Au sein de cette troupe, il écrira et mettra en scène plusieurs pièces théâtrales. D’ailleurs, la troupe El Amel El Masrahi produira entre 1951 et 1956 plusieurs spectacles dont Ruse d’étudiant, Épouse d’aujourd’hui, Lafkirat and la Khadoudja, Moulat Eddar, Fautes de jeunes, Ghelief le guérisseur, Jour de Guigne, Didine el makhnet, Fakou bik, Yali tezzaouedj, Cheikh Belkacem, Le calvaire d’un aveugle, autant de pièces qui attireront à lui les feux de la rampe.

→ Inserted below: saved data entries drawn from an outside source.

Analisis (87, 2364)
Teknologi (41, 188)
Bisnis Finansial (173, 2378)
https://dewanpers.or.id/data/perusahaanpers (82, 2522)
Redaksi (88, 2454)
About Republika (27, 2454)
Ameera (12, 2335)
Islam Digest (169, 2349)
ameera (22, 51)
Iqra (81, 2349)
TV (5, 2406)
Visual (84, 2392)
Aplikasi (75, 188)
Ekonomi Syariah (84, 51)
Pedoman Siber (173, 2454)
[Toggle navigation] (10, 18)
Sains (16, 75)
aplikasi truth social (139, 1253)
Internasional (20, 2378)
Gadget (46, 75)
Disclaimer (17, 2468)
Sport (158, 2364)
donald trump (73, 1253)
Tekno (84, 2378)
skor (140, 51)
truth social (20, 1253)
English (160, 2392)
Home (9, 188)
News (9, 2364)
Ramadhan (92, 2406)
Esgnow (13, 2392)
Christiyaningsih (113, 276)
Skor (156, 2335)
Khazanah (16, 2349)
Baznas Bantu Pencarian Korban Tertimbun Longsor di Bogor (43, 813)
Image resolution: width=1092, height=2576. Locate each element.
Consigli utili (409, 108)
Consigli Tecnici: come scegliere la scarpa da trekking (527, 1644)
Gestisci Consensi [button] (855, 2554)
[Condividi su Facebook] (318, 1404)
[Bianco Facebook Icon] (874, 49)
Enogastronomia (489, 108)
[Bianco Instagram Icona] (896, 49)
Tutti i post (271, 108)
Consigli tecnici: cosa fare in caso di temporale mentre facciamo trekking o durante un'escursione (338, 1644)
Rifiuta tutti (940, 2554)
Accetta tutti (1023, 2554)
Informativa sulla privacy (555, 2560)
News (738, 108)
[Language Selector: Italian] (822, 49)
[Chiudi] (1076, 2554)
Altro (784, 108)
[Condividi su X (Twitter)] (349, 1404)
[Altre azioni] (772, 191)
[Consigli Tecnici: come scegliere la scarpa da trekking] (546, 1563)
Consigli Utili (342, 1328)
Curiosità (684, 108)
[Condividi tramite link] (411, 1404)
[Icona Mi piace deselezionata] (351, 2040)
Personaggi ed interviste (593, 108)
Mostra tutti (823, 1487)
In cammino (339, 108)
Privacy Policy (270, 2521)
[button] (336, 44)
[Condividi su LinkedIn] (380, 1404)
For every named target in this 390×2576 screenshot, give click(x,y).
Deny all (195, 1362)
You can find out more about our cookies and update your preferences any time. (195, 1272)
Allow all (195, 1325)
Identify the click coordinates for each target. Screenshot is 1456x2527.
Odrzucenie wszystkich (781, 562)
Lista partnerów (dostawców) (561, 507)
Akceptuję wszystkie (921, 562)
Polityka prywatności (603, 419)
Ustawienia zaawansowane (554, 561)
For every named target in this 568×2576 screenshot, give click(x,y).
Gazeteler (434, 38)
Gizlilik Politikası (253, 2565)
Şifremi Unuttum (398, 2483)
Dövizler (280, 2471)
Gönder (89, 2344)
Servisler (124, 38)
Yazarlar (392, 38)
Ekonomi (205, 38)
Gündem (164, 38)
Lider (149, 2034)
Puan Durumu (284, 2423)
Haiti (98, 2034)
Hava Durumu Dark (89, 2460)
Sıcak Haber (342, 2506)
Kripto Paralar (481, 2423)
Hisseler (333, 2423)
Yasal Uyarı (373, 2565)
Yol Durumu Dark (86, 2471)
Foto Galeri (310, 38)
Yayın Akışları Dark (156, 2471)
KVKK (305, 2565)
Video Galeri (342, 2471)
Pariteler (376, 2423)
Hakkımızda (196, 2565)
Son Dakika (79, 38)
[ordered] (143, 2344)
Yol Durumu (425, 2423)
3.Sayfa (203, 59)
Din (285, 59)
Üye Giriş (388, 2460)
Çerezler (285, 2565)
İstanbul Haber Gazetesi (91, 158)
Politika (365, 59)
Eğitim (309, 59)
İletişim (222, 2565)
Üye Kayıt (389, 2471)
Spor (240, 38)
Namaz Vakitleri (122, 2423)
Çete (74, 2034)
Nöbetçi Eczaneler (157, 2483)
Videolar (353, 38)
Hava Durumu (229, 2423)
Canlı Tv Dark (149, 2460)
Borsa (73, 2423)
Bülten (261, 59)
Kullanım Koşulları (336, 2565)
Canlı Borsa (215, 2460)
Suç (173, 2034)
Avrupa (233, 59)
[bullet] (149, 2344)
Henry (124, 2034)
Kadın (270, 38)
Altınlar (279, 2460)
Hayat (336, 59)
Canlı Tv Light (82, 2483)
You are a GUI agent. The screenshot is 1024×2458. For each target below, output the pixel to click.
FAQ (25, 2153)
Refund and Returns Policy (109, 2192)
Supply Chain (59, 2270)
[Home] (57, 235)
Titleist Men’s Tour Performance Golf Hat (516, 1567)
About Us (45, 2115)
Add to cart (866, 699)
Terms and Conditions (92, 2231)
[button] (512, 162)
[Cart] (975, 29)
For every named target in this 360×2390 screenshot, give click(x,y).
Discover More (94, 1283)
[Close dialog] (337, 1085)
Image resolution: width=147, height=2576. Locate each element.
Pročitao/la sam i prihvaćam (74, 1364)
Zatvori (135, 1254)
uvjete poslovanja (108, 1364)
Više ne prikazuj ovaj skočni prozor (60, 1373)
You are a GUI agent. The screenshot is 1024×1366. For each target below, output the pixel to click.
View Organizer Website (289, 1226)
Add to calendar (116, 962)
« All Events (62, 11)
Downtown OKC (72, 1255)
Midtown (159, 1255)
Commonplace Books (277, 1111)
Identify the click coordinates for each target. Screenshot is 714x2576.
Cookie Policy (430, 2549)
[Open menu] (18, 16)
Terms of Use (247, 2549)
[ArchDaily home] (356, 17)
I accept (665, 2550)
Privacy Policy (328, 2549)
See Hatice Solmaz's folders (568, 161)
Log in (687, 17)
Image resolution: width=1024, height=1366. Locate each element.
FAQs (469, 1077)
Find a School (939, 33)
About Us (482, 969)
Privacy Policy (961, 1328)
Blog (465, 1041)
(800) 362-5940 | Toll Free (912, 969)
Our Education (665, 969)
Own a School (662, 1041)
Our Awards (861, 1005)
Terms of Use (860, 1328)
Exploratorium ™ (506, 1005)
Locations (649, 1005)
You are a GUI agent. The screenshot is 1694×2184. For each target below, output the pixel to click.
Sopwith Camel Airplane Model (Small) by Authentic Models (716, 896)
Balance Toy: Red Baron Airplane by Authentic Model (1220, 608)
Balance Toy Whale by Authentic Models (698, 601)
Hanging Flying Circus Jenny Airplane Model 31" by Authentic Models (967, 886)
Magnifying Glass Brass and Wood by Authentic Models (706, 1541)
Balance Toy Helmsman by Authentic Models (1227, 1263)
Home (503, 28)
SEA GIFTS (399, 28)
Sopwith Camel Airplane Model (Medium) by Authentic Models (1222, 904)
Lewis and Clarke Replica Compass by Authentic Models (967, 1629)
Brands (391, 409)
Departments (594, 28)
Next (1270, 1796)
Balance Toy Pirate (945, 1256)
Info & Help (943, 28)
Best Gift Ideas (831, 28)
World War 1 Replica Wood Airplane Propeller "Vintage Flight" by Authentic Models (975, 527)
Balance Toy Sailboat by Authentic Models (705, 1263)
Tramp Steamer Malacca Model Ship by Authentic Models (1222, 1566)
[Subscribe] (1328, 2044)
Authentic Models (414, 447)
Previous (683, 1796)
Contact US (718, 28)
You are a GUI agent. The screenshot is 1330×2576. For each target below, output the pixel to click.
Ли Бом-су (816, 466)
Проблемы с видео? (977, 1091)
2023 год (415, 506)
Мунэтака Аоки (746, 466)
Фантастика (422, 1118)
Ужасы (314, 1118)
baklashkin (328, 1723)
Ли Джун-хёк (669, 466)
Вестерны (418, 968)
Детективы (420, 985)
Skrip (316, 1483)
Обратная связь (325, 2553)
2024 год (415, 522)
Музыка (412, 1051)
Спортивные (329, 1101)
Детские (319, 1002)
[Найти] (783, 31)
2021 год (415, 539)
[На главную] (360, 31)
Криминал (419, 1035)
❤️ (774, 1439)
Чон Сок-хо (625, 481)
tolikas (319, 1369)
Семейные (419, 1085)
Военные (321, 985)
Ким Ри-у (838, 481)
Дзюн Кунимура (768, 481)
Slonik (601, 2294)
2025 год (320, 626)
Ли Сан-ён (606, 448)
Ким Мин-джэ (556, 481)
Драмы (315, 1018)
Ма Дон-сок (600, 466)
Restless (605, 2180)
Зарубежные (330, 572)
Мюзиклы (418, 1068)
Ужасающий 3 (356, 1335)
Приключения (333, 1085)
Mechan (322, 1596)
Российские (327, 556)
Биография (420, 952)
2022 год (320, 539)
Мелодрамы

Les comédiens de cette troupe ont eu la chance d’être programmés au sein de la troupe sédentaire arabe pendant la saison théâtrale 1952-1953. A l’ouverture, un drame de Cherif Benabdellah en quatre actes et quatre tableaux intitulé La pendaison a été mis en scène toujours de Mustapha Babes.
Un metteur en scène constantinois méconnu dans l’histoire du théâtre arabe algérien. Faute de l’oubli, eh oui, comment se fait-il qu’un dramaturge hors pair, comédien, metteur en scène et même régisseur du théâtre arabe à Constantine dès janvier 1954 puisse être mis aux oubliettes. Une année après et pour la cause nationale, El Amal El Masrahi mettra en parenthèses ses activités artistiques, comme de nombreuses autres associations et troupes artistiques.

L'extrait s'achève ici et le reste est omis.